虽然我无法让 Pierre 的解决方案与我的数据格式一起运行(我没有帮助指定),但我能够通过采用 Pierre 的策略来选择填充的 1 分钟间隔的 5 分钟子集来创建解决方案数据。我对这个新的 padr 库感到很兴奋,并希望未来能添加更多功能。
我的策略如下:
library(padr)
library(zoo)
dfpad <- pad(df, interval = "min") #resample timeseries df to 1 min intervals
dfpadzoo <- zoo(dfpad,order.by = dfpad$time) #convert padded df to zoo timeseries
sensStart <- start(dfpadzoo) #first time in data using zoo function
sensEnd <- end(dfpadzoo) # last time in data using zoo function
nexttime <- df$time[2] #identify the time in the second data row
#determine time interval in minutes:
tint_min <- as.double(difftime(nexttime,sensStart, tz="UTC",units="mins"))

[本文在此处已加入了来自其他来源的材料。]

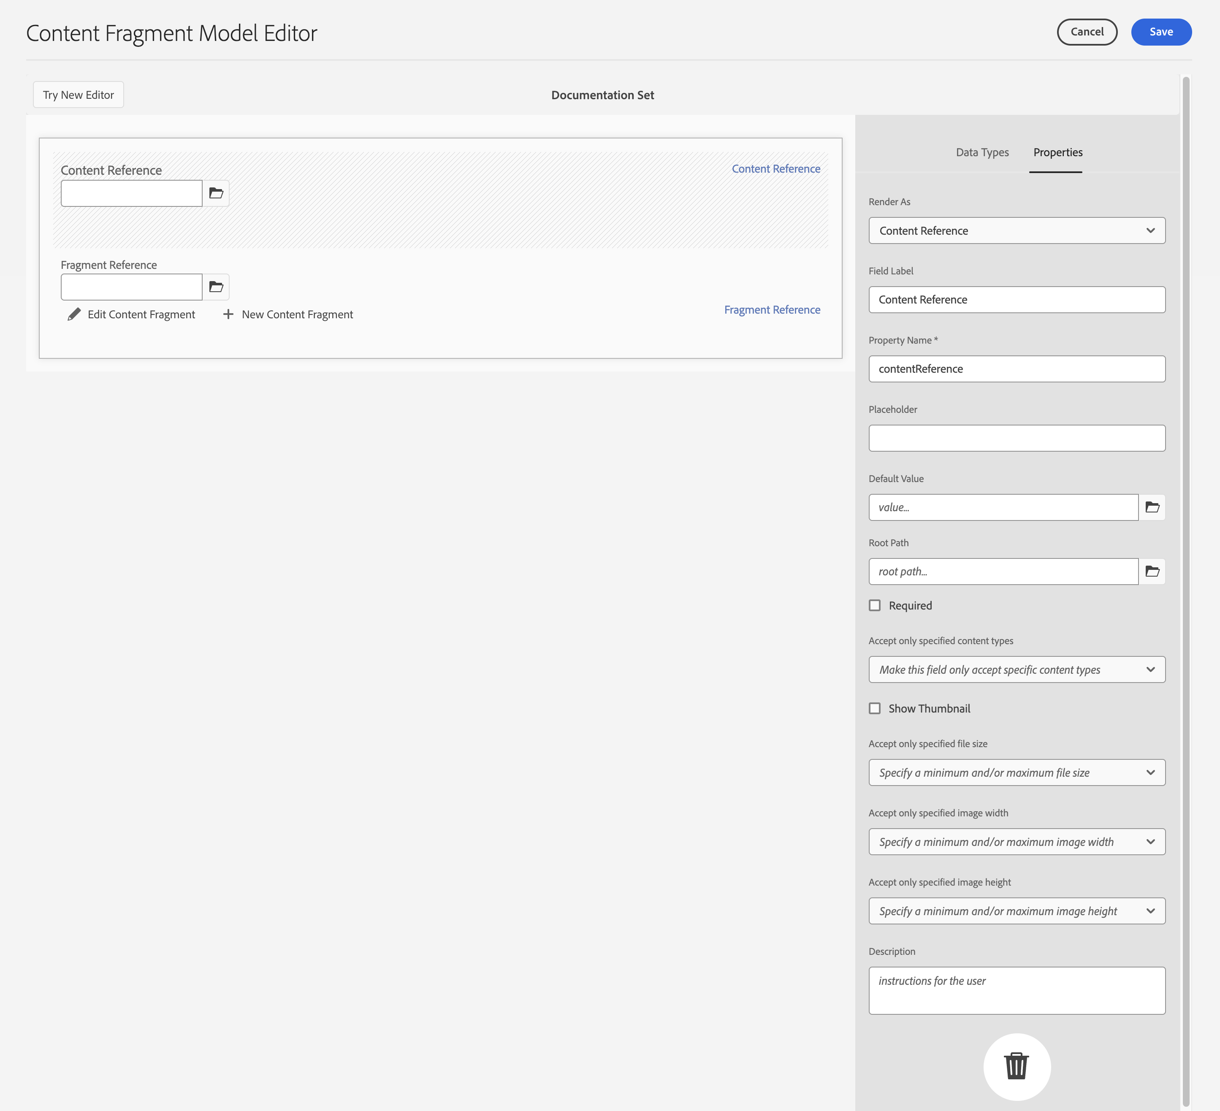The height and width of the screenshot is (1111, 1220).
Task: Switch to the Data Types tab
Action: tap(982, 152)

#Generate regularly-spaced time series from the start to end of data:
timeFill <- seq(from = as.POSIXct(sensStart, tz="UTC"),
to = as.POSIXct(sensEnd, tz="UTC"), by = 60*tint_min)
#Create subset of dfpad spaced at 5-minute intervals
sensdatazoo <- dfpadzoo[timeFill]
通过将 df 转换为 zoo 对象,我能够使用 zoo 库中的其他时间序列功能。